Certains diront, à juste titre, que cette estimation ne tient pas compte du coût annuel des échelons, c’est-à-dire de la progression de 40 % des employés dans l’échelle salariale. La raison est simple : pour atteindre le déficit zéro, le gouvernement prévoit tout de même une hausse de 0,7 % de ses dépenses de programme, ce qui est suffisant pour payer la facture des échelons.

Cela dit, sacrifier 4 400 postes de plus par année ne serait pas impensable. Bon an mal an, environ 15 000 employés du secteur public prennent leur retraite. Le gouvernement pourrait donc ne remplacer qu’une partie des retraités pour y parvenir. Auparavant, cette formule avait cours, mais seulement pour la fonction publique.

L’objectif obligerait le gouvernement et les syndicats à changer radicalement la dynamique des négociations. Les deux parties devraient travailler ensemble pour trouver des solutions, repenser les façons de faire, abandonner des missions, etc. Pas question de réduire bêtement le nombre d’employés pour y parvenir ni d’alourdir la charge de ceux qui restent. Il faudrait être inventif, penser autrement.
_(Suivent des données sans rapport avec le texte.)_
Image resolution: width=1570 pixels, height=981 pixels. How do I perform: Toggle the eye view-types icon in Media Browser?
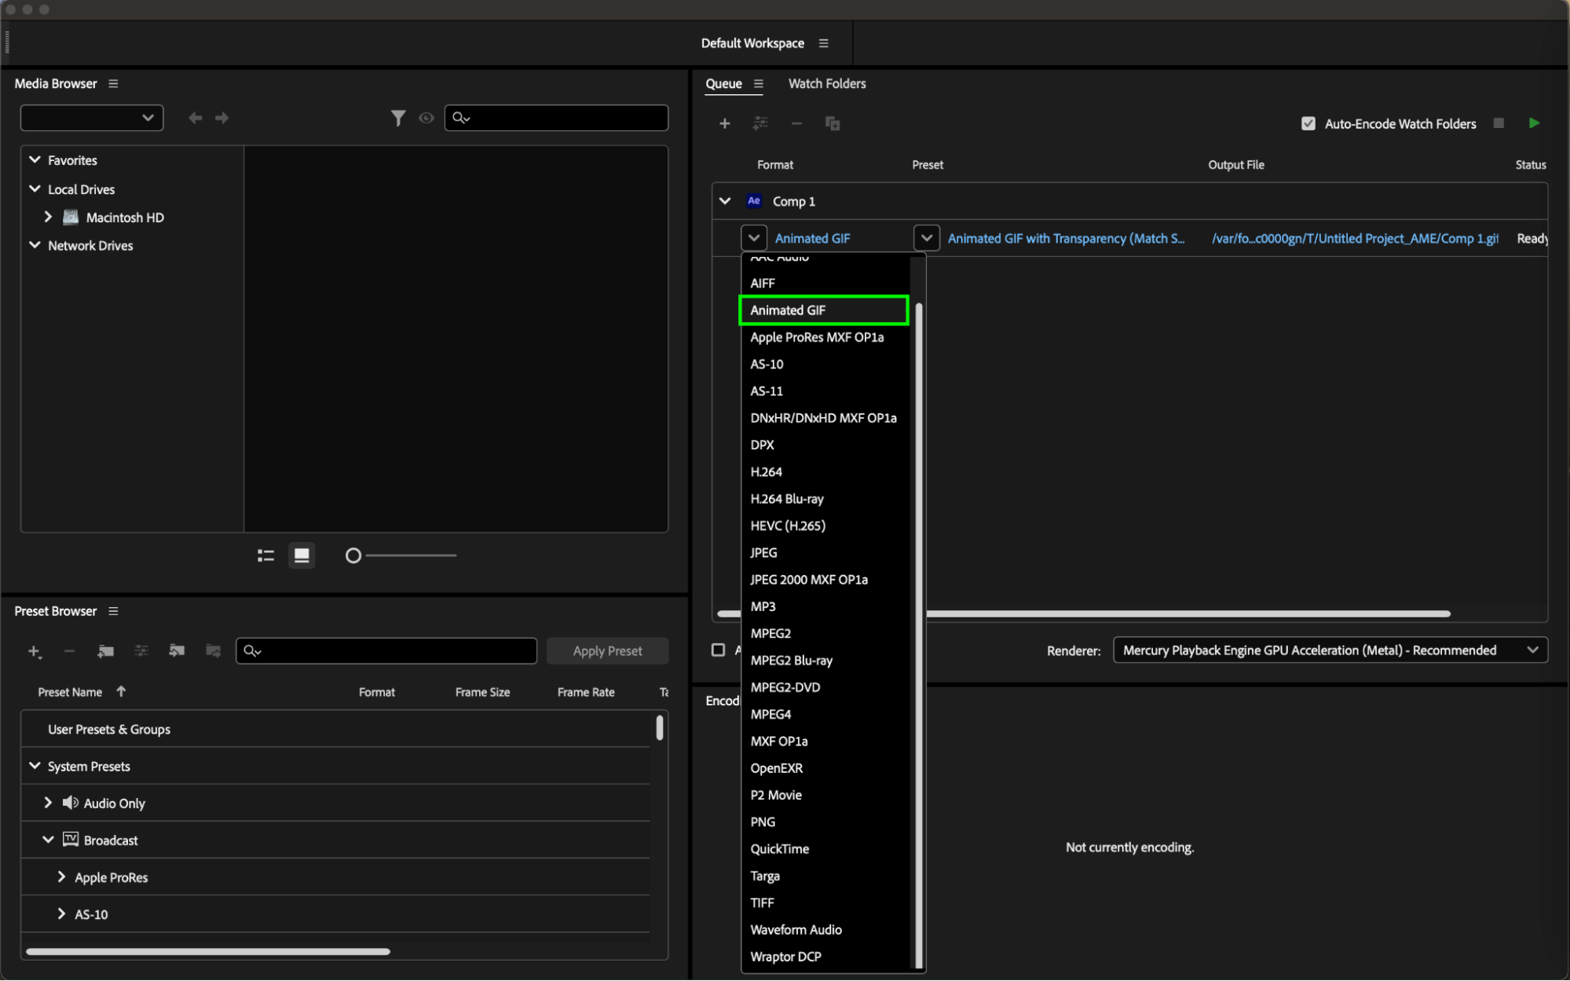click(426, 118)
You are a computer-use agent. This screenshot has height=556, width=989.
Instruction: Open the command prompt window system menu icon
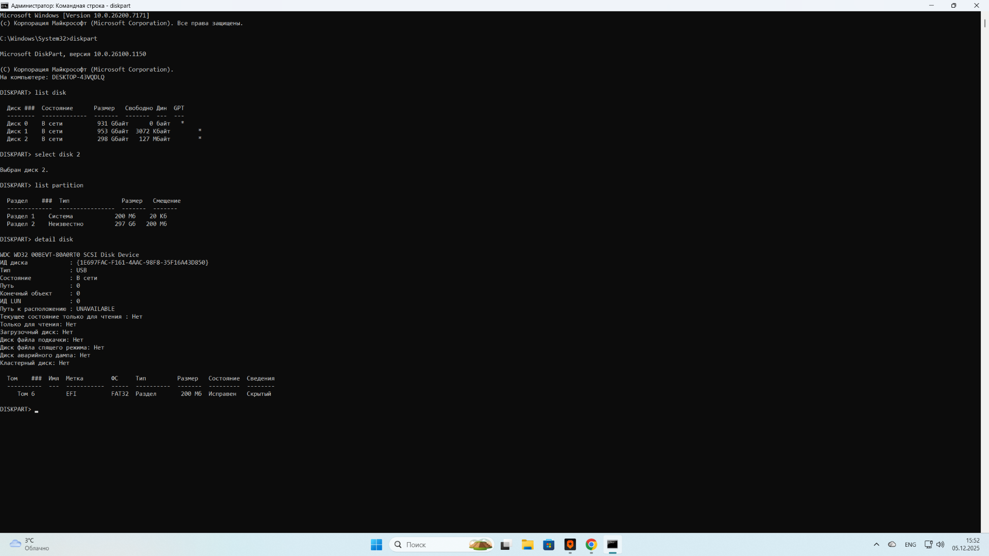click(5, 6)
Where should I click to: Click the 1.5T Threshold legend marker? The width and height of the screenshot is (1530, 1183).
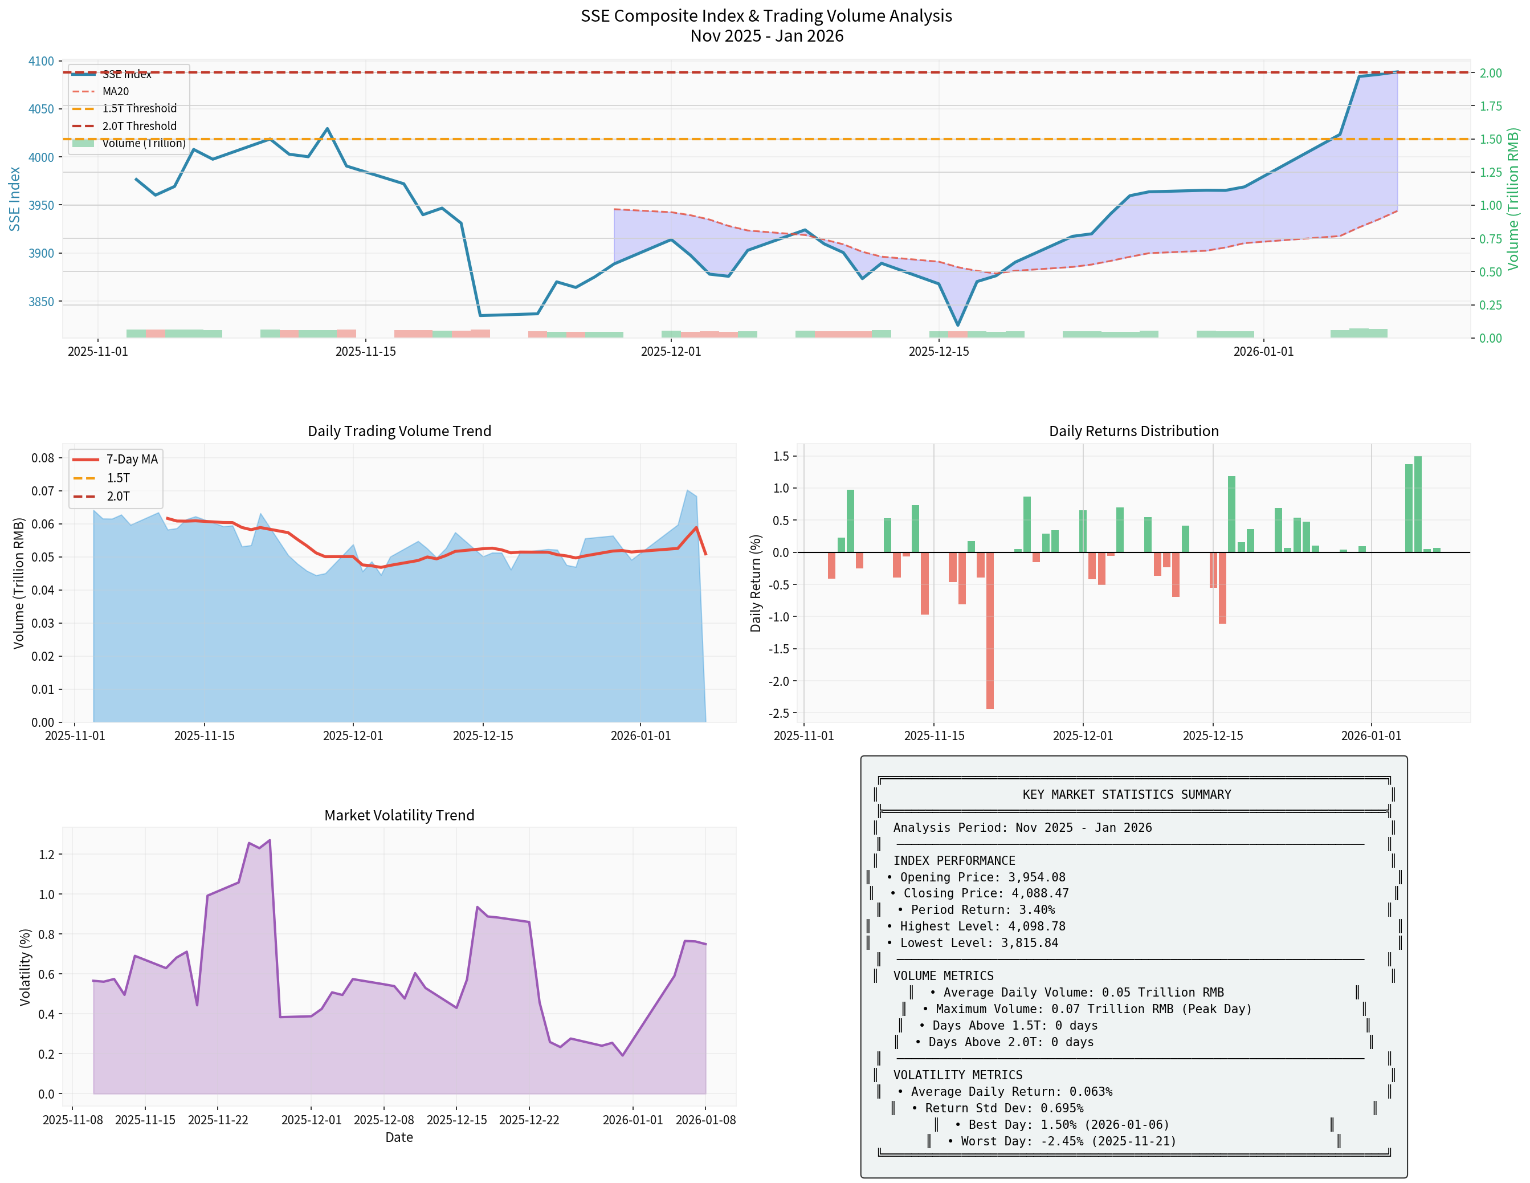click(84, 109)
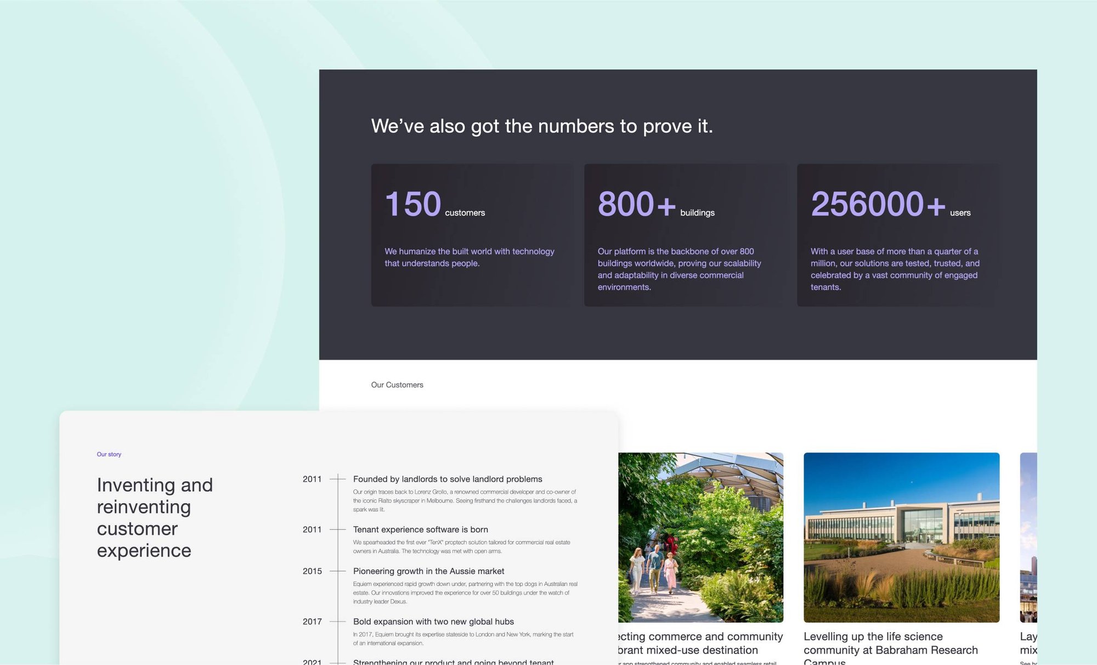Viewport: 1097px width, 665px height.
Task: Select the '150 customers' statistic card
Action: point(472,233)
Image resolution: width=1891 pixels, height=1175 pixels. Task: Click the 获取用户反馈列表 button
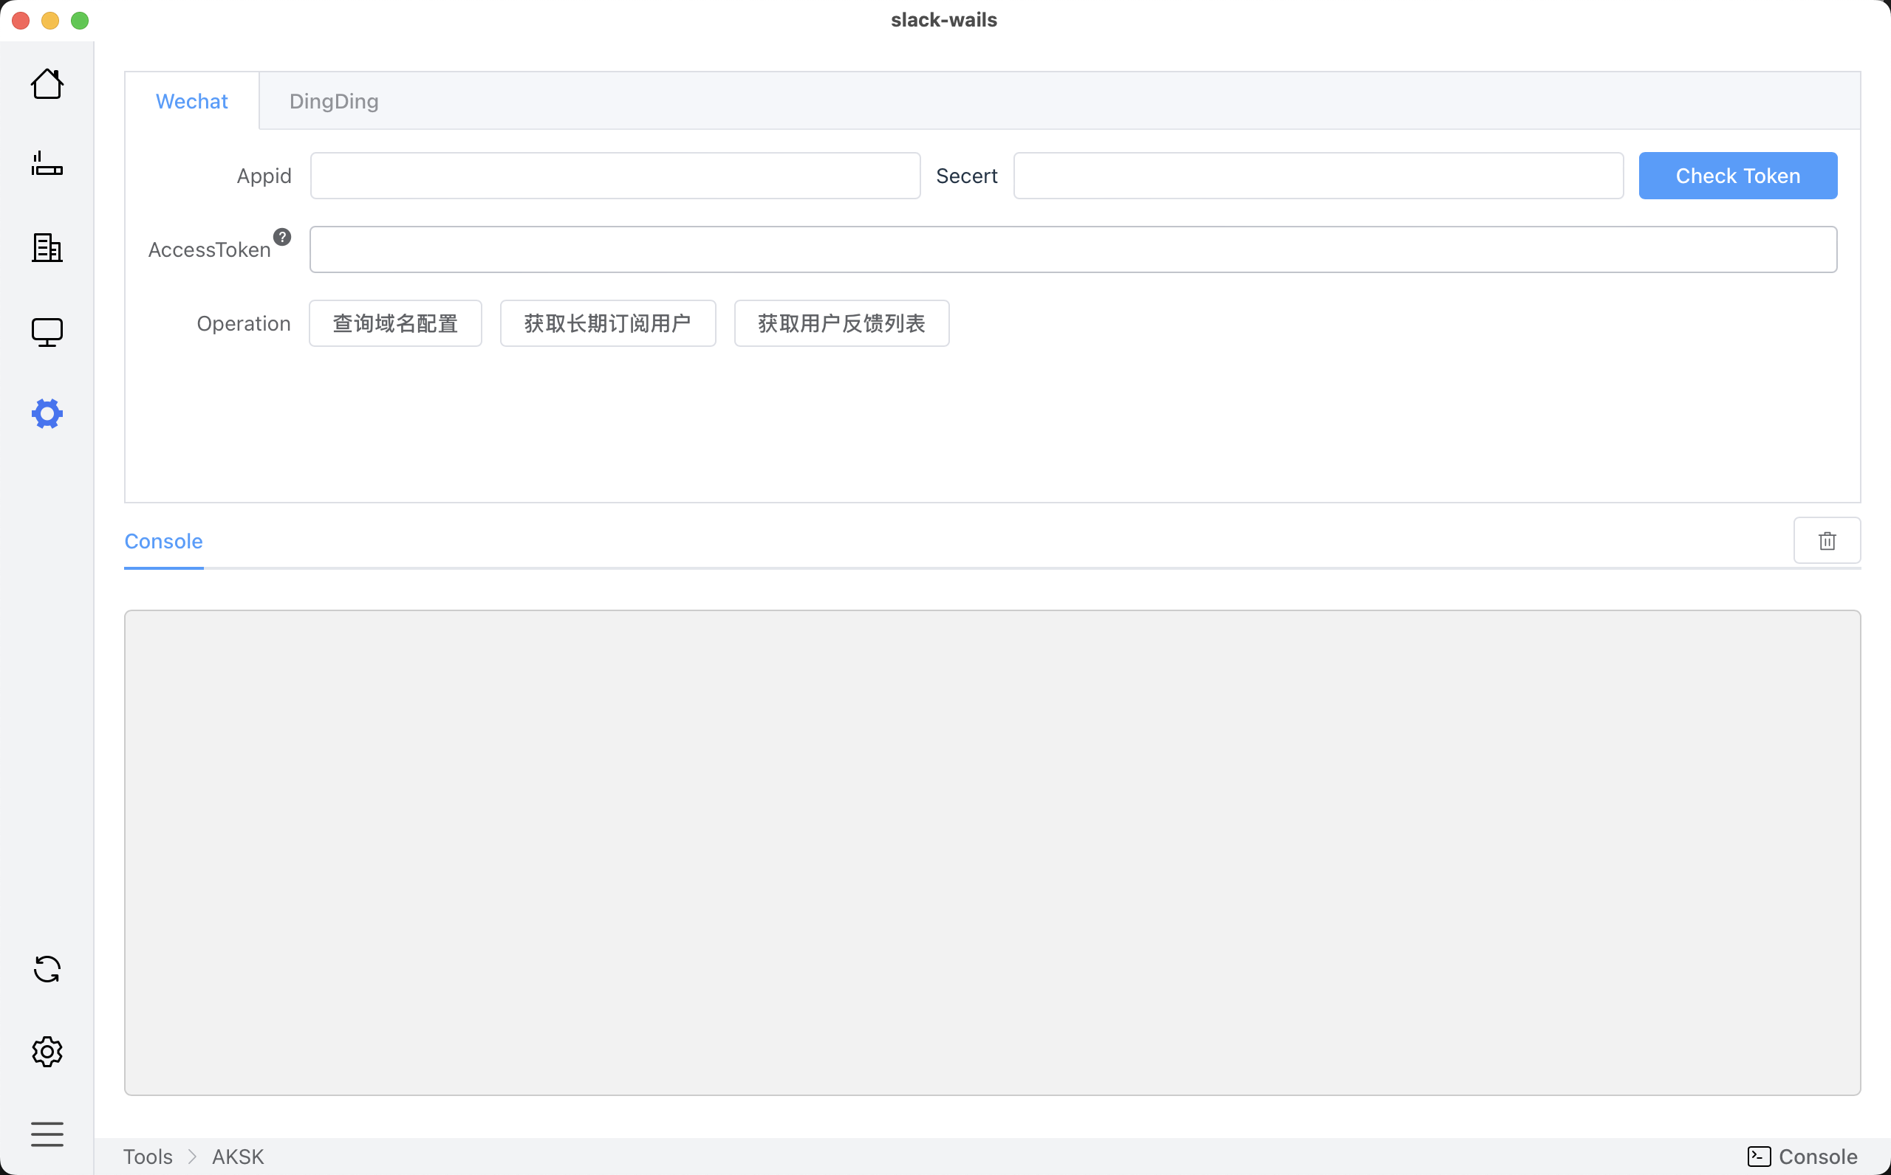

L’objectif vaudrait autant pour les fonctionnaires dans les tours de bureaux que pour les infirmières, les profs ou les avocats. Pas si simple quand on constate la grogne que suscitent chez les enseignants, à juste titre, la hausse proposée du nombre d’élèves par classe, l’absence de prise en compte des élèves en difficulté d’apprentissage ou la hausse du nombre d’heures de travail…

1-Le chiffre de 450 000 ne comprend pas, notamment, les employés d’Hydro-Québec, ni les employés d’université, ni les médecins et autres professionnels de la santé, dont le salaire est négocié distinctement.